* ENTRIES PROVIDED
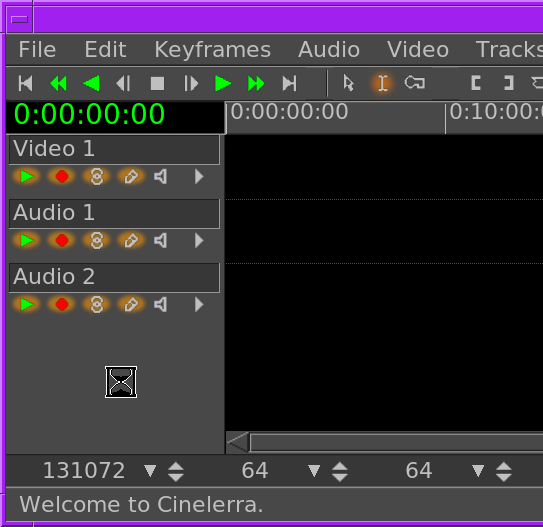The image size is (543, 527).
Task: Expand the Video 1 track options
Action: pyautogui.click(x=199, y=177)
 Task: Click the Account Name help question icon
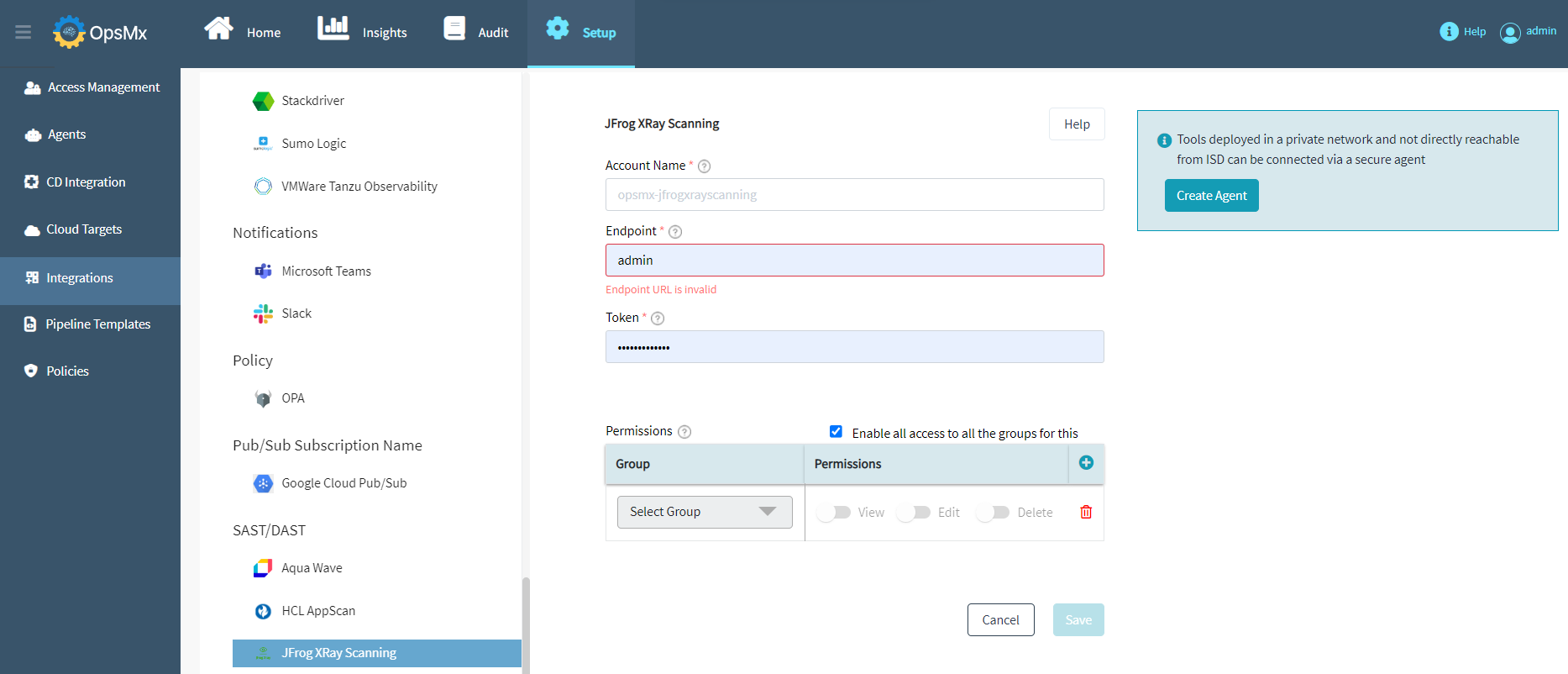click(705, 166)
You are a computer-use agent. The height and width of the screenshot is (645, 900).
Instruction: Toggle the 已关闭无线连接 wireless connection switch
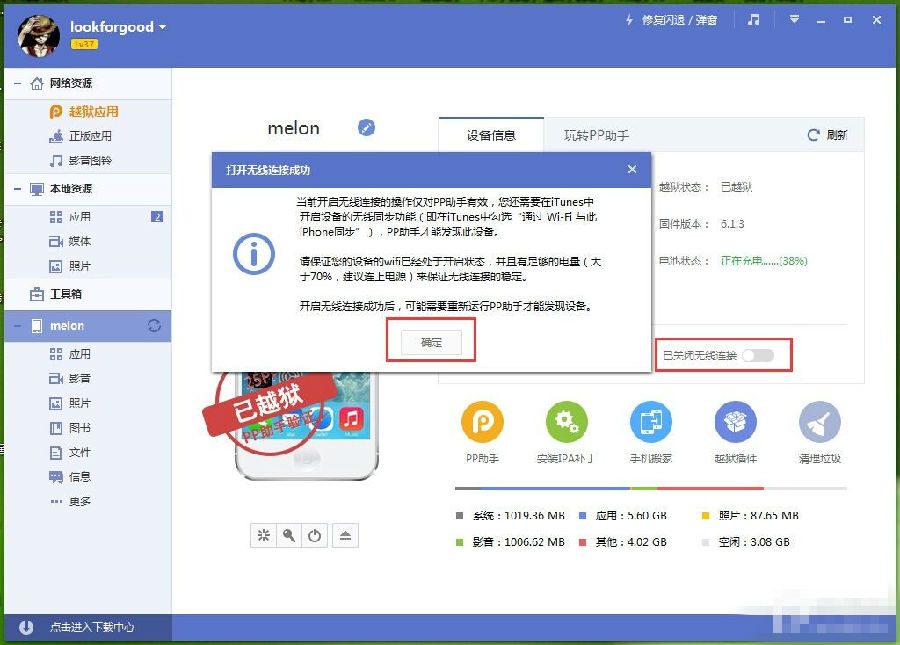coord(758,355)
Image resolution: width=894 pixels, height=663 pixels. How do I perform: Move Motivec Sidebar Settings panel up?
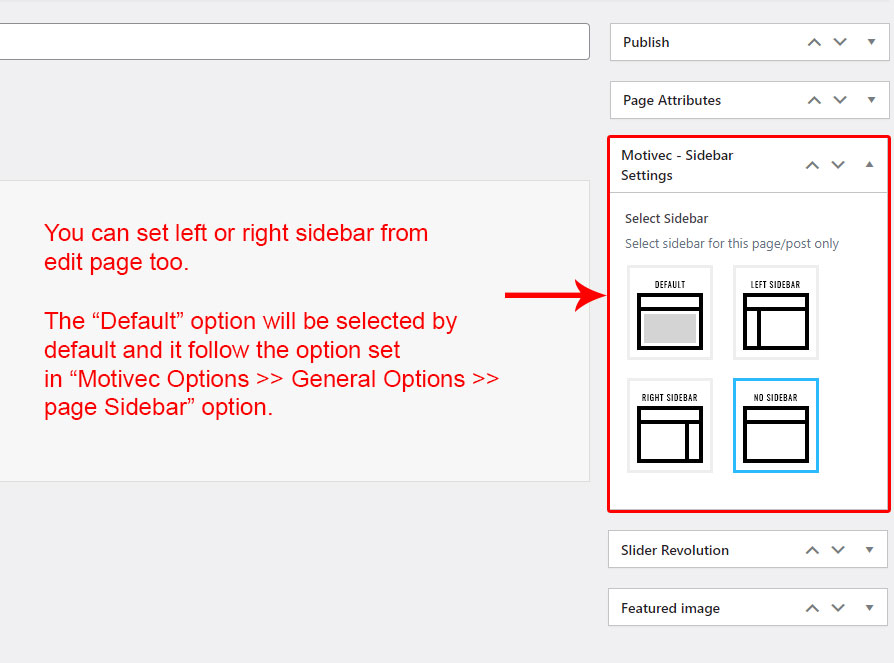pyautogui.click(x=812, y=165)
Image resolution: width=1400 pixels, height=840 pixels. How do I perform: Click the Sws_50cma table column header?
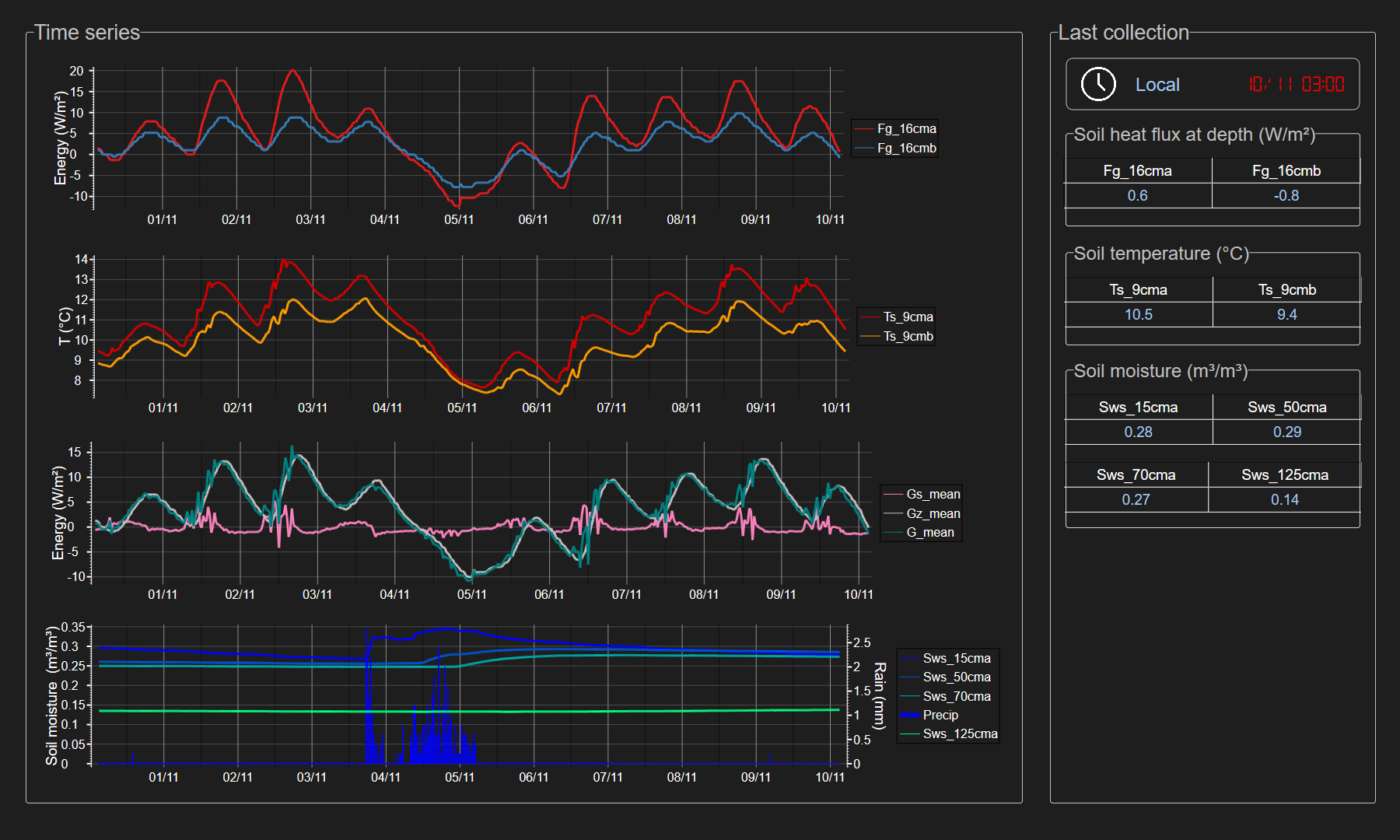click(x=1286, y=408)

* TASK PROMPT
Copy only this, please: the line with "Image resolution: width=1400" and every line after it through the end of the data, with no pictures.

* ANSWER BELOW
Image resolution: width=1400 pixels, height=840 pixels. How do I perform: Click the Sws_50cma table column header?
click(x=1286, y=408)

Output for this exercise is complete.